Rainbows are high and elusive. There is a song about the seeking of lasting good in this life being like chasing rainbows. Rainbows recede as we move toward them. And they do not last very long. They exist through a prism like crystallization of moisture and sun, or rain and light. When the sun shines through the rain, a rainbow appears.
We often look to brighten the rain of our lives through whatever light we can bring to those darker times, but we are not too adept at creating our own rainbows. We do not have that kind of artistry.
The Incarnation is the Word made flesh, the belief that something of God not only shown through a man but in fact lived through him. People all over the world have looked heavenward since the beginning of time for a sign of divine life or activity. The rainbow is one of many such portents or omens of God’s presence and artistry. The Incarnation brings the artistry of God very close to earth. A light shone among us, and it still shines. It shines in a special yet ordinary way.
I was happy when I walked back to the table that night, with my camera and the picture of the rainbow. I showed it to Jim, our business manager, and he smiled and said “All we need to find now is that pot of gold.” I looked about the room at the small gathering of those who were still absorbing the words of gratitude from Francis Michael. I saw smiles and expectancy on their faces, a thankfulness for his words and, presumably, for being a part of our monastic life.
I looked again at the small opening in the curtain but it was dark and the light was gone. And I am sure that the rainbow was no longer there, high in the sky. But I looked about at what remains of God’s presence in this world, right here in our monastery, in the lives of those in the room that night and in every person who comes to this place.
Later that night, it started to rain. I came up here to this third floor room where I am now, where I write. There was a lot of water on the floor and when I looked up at the ceiling, I saw the leak and the dripping of water. I called Augustine right away – he is familiar with the trouble spots in our many walls and ceilings, and he came up right away. He said it could be easily repaired. I asked him where the water came from since I knew that above this ceiling is an open space and he smiled and said, “You never know with the rain. It has its own way of moving through any crack it can find.”
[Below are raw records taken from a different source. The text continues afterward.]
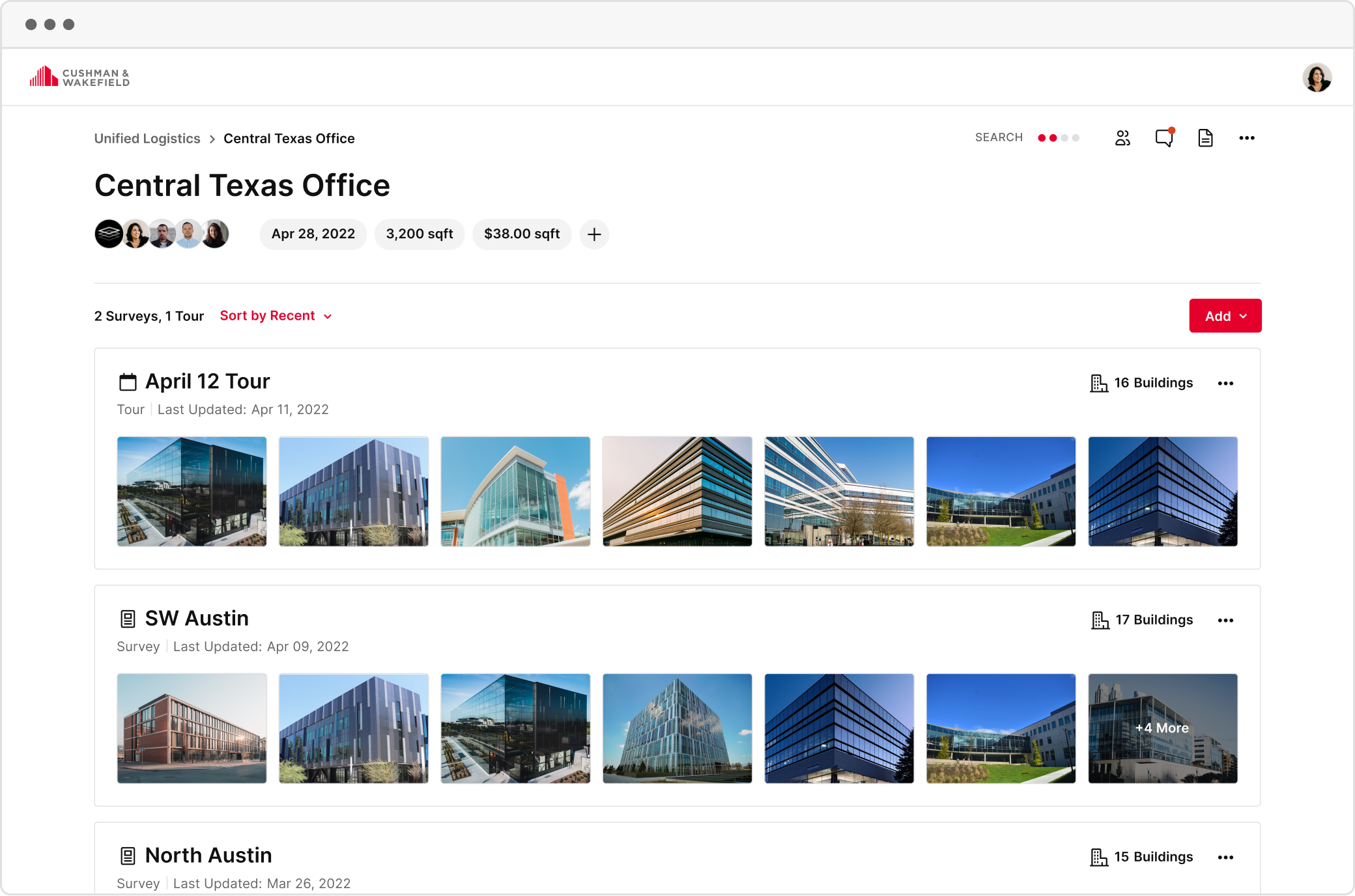Go to Unified Logistics breadcrumb
1355x896 pixels.
(147, 139)
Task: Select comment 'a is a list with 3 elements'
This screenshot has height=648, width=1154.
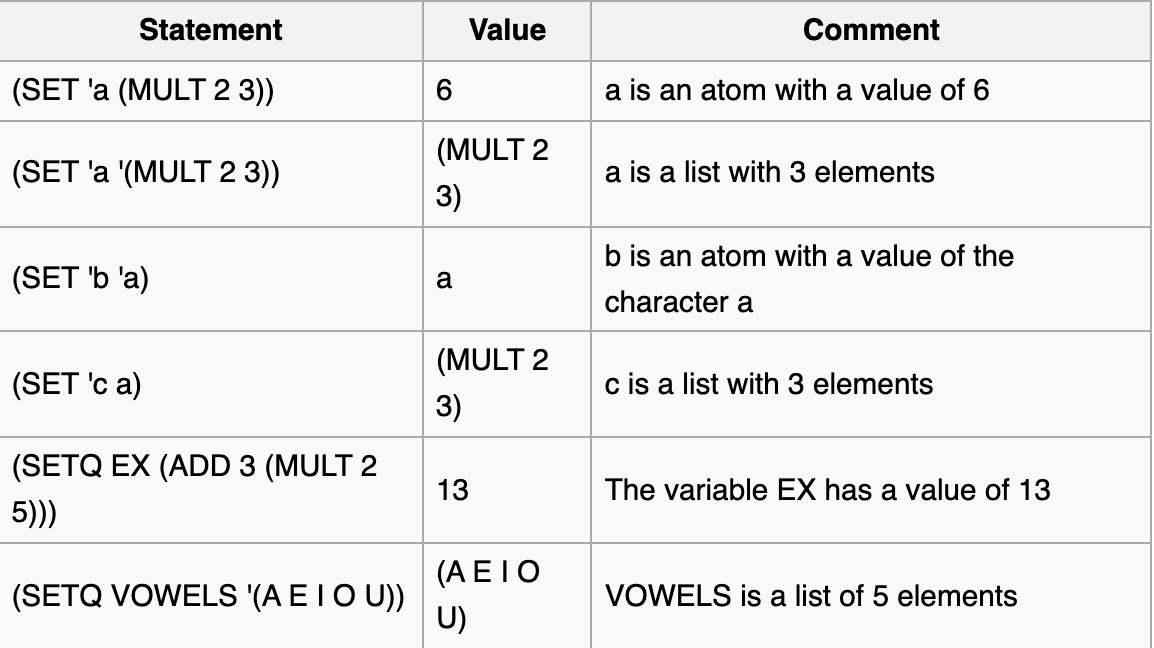Action: tap(769, 173)
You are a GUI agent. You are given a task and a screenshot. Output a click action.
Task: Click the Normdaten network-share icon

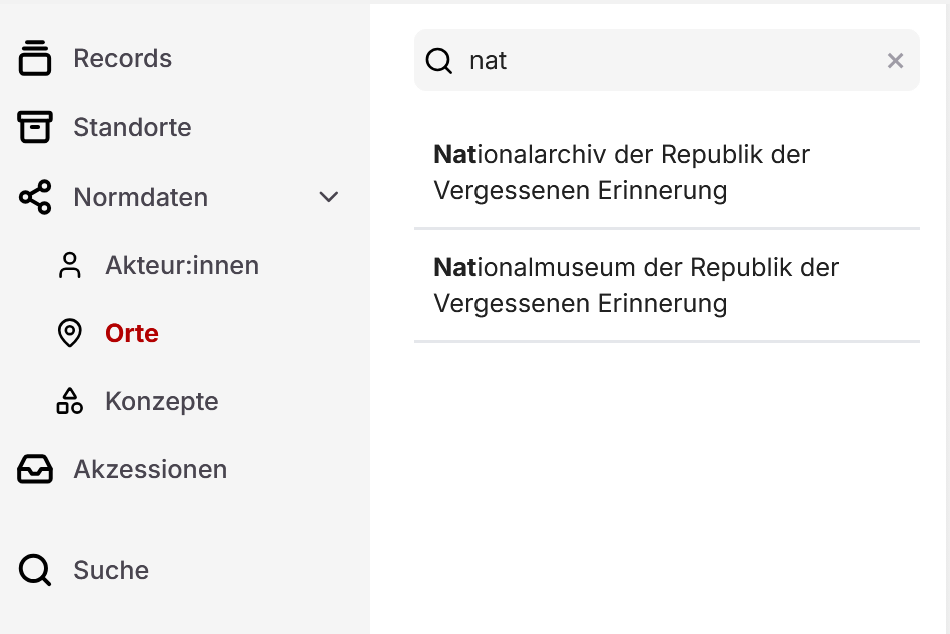click(x=34, y=197)
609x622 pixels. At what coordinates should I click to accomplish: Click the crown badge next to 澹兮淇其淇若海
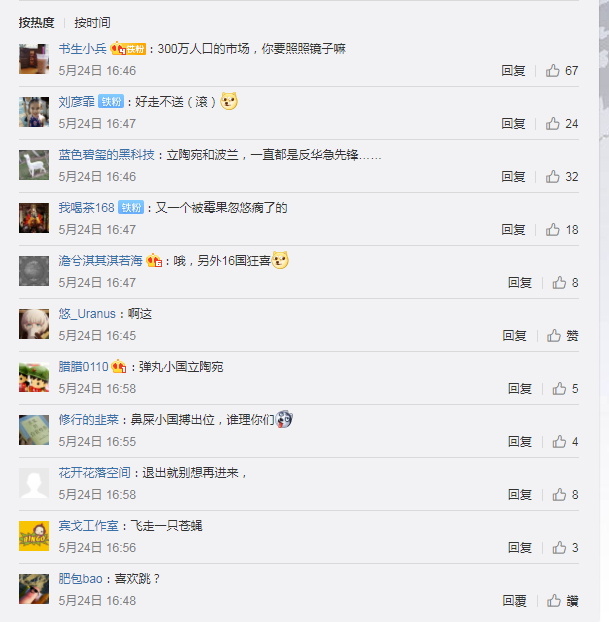(x=154, y=261)
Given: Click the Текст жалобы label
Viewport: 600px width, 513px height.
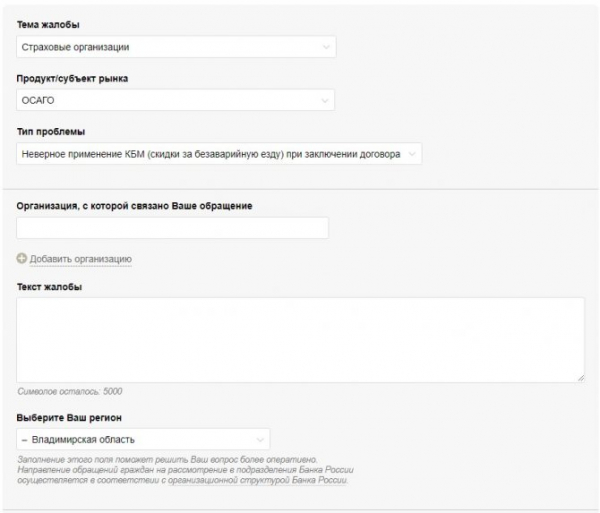Looking at the screenshot, I should click(49, 287).
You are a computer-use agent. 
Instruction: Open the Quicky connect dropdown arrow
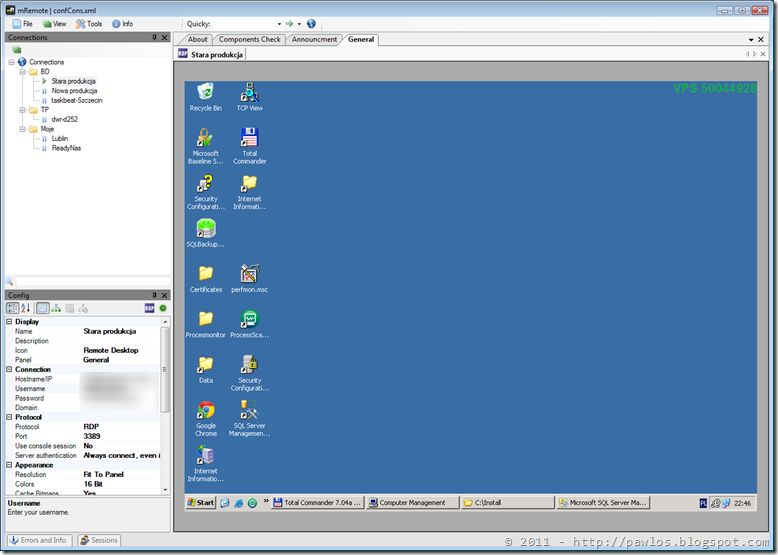click(x=299, y=24)
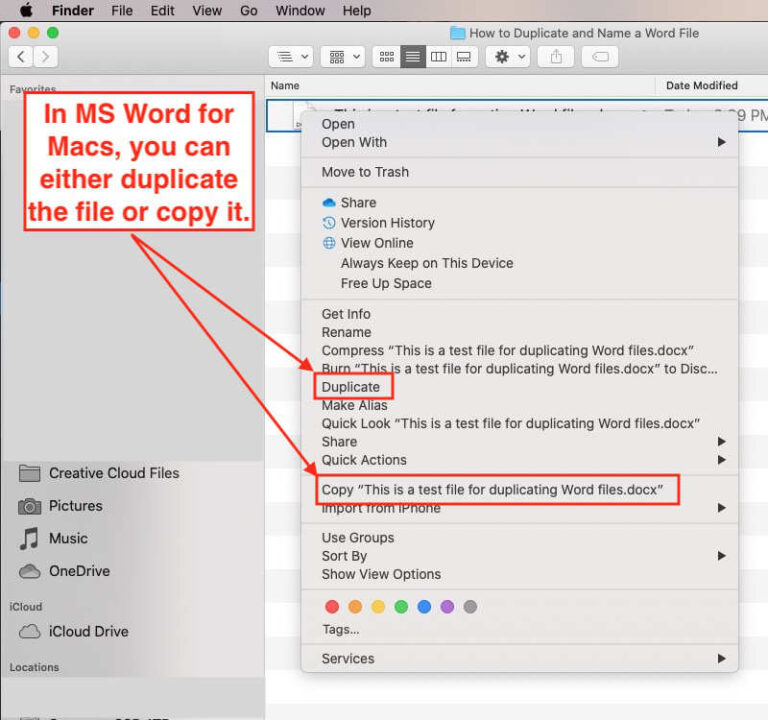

And you never really know with God. The Incarnation is like a tiny opening through which God came to us, through the Yes of a young woman whose very body carried the Light of the world. And when we extinguished that Light through our own blindness, the Light became even more, and became a living part of Everyone. And it shines and shines, through what we know to be of love and hope and goodness. God finds a way to seep through the openings in our hearts. It cannot be fixed or stopped or rerouted. In time, the whole world will shine with Eternal Light. It will be like a rainbow coming to the ground, laying down a path for a path for everyone, the gold of God’s love within easy rich, his Light dancing at their feet.